Ora, a chave para ajudar nossos filhos na adolescência é se adiantar a ela. O segredo está no que já se convencionou chamar de “educação preventiva”. Se tratarmos nossas crianças como “apenas crianças”, no sentido de não lhes fornecer os elementos e as referências suficientes para que evoluam interiormente na mesma medida em que crescem corporalmente – por exemplo, nunca lhes dizendo “não” e atendendo a todos os seus desejos, não lhes ensinando limites, não incentivando as pequenas autonomias, sempre ludibriando o seu entendimento da maneira mais fácil e torpe –, quando vier o turbilhão da adolescência elas ficarão desesperadas, e nós não teremos caminhos para as ajudar. Se, ao contrário, formos atentos e conscientes na educação que lhes damos desde o princípio, acompanhando cada etapa com coerência – ministrando-lhes sempre doses adequadas de responsabilidade, ensinando uma liberdade responsável, com limites e balizas, sem autoritarismo nem laxismo, mas sendo para eles uma verdadeira e amorosa autoridade –, então a força das águas da adolescência será amparada por barragens sólidas, e poderá correr na direção certa. Se desde sempre as ajudarmos a fortalecer a sua identidade, a buscar a própria dignidade em seu interior, não serão presa fácil do grupo de pares nem dos influencers.
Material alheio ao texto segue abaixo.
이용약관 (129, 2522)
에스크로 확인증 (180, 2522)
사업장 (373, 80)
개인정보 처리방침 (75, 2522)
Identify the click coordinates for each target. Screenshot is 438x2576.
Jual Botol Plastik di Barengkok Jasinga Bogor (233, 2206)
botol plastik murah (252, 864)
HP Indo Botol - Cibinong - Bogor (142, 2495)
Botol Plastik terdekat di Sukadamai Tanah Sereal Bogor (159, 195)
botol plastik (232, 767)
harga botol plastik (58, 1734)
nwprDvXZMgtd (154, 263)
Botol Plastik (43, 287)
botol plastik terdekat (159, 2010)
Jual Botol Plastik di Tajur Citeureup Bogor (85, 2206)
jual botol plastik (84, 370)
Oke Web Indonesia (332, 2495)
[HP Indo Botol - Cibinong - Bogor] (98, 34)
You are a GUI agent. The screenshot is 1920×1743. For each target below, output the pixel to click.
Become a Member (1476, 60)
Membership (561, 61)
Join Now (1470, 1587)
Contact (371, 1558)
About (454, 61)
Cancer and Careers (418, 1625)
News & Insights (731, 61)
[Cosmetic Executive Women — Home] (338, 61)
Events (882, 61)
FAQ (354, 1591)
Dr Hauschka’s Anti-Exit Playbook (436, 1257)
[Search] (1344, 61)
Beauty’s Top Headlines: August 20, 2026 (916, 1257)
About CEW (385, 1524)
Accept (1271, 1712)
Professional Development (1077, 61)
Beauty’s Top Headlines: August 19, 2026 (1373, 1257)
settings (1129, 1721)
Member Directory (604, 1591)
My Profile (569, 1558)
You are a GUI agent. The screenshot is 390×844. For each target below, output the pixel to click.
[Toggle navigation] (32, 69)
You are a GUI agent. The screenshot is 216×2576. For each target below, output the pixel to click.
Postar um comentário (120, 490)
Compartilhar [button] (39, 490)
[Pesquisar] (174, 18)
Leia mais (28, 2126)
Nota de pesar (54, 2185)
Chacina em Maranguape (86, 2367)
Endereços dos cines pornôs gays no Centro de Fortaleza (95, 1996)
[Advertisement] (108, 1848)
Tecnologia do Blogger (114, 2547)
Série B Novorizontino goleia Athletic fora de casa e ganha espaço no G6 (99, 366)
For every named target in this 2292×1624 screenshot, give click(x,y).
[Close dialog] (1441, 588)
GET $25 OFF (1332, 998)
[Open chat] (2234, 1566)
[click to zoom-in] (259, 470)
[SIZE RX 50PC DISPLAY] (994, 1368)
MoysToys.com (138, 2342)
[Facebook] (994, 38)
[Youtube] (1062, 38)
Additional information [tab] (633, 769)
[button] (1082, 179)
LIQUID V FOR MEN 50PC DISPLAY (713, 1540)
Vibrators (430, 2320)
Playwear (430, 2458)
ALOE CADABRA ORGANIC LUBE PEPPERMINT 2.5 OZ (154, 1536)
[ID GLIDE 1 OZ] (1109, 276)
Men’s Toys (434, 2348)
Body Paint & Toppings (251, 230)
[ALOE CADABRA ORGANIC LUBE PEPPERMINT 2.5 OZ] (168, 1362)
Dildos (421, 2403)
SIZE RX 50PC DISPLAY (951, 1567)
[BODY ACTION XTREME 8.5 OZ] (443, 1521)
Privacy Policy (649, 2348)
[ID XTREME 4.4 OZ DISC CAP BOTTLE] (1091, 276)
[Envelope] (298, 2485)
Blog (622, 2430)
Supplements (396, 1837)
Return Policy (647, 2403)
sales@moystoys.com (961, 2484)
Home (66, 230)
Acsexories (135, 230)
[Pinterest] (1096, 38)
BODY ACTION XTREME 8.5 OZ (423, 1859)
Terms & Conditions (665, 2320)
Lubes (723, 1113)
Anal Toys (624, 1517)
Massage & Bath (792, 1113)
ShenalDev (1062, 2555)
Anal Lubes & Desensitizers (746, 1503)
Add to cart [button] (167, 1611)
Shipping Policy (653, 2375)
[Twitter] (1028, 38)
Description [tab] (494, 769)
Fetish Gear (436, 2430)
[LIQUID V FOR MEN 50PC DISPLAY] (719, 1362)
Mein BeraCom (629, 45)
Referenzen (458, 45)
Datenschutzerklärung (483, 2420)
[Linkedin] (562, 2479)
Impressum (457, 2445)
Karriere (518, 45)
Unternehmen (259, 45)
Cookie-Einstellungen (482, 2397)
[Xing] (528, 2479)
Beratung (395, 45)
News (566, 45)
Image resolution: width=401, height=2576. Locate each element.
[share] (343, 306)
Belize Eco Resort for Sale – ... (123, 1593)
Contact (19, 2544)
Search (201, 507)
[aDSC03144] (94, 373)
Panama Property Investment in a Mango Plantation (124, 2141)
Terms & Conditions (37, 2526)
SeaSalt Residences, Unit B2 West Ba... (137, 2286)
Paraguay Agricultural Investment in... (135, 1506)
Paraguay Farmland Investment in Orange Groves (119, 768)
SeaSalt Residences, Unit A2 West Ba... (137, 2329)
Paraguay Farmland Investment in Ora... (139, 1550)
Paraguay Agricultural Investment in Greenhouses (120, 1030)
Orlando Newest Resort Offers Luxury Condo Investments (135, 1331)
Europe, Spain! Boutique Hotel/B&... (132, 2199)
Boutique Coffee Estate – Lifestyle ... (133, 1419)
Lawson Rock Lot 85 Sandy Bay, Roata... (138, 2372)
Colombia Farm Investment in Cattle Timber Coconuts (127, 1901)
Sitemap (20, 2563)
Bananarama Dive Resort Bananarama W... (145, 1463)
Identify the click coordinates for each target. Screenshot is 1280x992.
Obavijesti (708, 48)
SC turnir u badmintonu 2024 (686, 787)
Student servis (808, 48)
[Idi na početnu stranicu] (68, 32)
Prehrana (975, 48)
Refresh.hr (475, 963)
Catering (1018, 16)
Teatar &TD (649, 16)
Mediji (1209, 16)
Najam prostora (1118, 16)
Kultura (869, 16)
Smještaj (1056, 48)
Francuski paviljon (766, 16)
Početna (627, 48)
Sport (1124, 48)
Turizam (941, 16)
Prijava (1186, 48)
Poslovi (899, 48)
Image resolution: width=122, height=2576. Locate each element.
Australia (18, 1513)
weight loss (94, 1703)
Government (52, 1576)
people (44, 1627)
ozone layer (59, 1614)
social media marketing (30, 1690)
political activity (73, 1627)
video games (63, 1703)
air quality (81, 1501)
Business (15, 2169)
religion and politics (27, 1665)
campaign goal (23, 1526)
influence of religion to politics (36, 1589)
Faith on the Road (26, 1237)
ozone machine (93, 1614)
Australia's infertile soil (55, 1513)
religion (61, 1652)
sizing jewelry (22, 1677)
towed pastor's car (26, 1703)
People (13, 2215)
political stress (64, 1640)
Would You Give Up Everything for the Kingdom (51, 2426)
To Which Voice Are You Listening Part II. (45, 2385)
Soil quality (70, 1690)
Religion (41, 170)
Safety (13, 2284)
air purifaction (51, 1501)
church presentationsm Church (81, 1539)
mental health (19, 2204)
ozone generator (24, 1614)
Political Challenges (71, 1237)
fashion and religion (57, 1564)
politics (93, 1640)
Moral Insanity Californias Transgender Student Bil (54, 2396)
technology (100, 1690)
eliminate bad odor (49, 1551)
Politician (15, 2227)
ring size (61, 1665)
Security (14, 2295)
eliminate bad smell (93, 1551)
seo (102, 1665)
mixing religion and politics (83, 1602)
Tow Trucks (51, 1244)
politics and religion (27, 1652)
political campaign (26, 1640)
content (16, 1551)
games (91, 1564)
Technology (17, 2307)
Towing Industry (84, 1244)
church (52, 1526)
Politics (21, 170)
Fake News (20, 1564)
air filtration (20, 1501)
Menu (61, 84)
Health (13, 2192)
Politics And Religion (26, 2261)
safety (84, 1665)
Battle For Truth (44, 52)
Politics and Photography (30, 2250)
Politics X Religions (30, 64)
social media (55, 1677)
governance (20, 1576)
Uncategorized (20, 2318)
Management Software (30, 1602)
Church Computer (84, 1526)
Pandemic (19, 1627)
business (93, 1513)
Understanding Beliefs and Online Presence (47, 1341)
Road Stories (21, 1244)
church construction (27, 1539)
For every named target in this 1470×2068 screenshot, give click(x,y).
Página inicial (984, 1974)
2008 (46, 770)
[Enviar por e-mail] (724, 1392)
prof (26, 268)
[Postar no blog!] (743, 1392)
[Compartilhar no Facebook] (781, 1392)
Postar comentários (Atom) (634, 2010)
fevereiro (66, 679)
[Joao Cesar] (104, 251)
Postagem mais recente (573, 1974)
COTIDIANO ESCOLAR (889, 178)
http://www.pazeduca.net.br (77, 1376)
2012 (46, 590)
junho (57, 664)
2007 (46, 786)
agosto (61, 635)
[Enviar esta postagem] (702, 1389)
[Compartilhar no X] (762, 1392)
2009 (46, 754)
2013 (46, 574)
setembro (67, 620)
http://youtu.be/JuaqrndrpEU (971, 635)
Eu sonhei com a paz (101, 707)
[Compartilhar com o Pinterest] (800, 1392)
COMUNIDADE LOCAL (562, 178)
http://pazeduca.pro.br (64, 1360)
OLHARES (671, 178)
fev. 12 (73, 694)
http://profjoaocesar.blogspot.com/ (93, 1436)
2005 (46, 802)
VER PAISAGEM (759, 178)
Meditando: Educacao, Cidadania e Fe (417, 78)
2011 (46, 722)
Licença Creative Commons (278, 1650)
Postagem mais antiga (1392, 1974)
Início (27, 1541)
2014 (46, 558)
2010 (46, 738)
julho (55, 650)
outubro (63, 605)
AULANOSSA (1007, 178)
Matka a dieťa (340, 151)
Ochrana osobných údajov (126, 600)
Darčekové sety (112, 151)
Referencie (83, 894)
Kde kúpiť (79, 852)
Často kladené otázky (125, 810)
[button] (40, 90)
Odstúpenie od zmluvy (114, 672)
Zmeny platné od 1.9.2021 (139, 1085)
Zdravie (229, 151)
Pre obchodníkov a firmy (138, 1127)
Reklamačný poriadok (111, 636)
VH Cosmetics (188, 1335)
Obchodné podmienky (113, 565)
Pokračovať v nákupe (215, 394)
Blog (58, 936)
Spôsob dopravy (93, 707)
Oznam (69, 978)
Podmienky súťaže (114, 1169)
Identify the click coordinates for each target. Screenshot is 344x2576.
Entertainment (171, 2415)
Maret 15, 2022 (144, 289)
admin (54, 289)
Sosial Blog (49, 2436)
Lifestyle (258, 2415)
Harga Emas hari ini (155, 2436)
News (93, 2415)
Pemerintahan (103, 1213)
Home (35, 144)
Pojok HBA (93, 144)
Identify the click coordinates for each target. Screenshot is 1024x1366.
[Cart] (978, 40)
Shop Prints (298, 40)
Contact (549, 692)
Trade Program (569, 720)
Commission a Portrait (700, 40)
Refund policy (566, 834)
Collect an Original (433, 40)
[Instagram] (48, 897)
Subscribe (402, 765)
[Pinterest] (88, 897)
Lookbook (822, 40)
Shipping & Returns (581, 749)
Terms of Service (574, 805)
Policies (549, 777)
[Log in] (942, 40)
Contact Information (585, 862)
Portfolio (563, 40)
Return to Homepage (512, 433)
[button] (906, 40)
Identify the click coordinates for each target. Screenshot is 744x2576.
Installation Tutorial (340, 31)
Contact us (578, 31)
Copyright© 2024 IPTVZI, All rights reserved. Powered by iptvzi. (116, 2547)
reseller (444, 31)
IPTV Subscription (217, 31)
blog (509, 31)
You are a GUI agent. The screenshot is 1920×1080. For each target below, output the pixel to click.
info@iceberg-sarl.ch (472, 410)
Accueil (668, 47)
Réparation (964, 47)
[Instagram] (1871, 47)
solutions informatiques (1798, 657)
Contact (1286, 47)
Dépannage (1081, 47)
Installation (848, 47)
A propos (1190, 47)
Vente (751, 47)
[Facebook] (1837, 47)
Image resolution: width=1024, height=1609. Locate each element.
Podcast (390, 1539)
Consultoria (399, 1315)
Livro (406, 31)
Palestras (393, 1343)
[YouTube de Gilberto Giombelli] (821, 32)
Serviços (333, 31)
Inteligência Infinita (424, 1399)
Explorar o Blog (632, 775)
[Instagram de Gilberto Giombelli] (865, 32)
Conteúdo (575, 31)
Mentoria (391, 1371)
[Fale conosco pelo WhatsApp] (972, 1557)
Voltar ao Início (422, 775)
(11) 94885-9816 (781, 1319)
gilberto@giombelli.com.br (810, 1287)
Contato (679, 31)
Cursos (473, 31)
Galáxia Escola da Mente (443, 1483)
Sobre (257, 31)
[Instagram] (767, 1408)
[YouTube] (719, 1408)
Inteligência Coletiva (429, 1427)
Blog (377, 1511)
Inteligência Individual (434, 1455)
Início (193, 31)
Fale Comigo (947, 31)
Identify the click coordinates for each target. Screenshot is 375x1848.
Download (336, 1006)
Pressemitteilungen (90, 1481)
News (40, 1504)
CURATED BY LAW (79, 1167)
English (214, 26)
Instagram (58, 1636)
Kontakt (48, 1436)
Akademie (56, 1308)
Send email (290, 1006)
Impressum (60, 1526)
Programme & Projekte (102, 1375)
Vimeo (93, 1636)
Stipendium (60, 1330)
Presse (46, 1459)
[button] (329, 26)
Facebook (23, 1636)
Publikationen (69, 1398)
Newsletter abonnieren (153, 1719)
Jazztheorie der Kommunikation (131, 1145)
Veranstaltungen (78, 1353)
De qualquer modo, não devemos nos desesperar, nem nos culpar irracionalmente por ter errado aqui, e deixado de agir de tal modo ali... Sim, a adolescência é um momento chave, um momento em que fica em xeque a educação que demos às crianças, e é um grande funil moral. Mas não significa necessariamente que tudo está perdido. É importante não perder a esperança e não esmorecer no amor, apesar dos pesares. Não devemos ficar excessivamente impressionados com essas transformações, nem nos assustar. O jogo não está nem ganho nem perdido, e a história deles está apenas começando. Eles têm 13, 14 anos? Ora, com a ajuda de Deus, viverão mais de 80, e, embora muitas escolhas erradas tenham consequências graves para sempre, outras, graves agora, serão sanadas em seguida, e o passado ficará para trás. O importante é nós os termos ensinado, educado e amado até ali, e continuarmos amando, sendo modelo e guia, ajudando-os a interpretar a realidade e a perseverar nos seus propósitos elevados. Assim, não importa quão longe eles precisem ir, durante esses tempos difíceis, para se encontrarem: o importante é que tenham para onde voltar.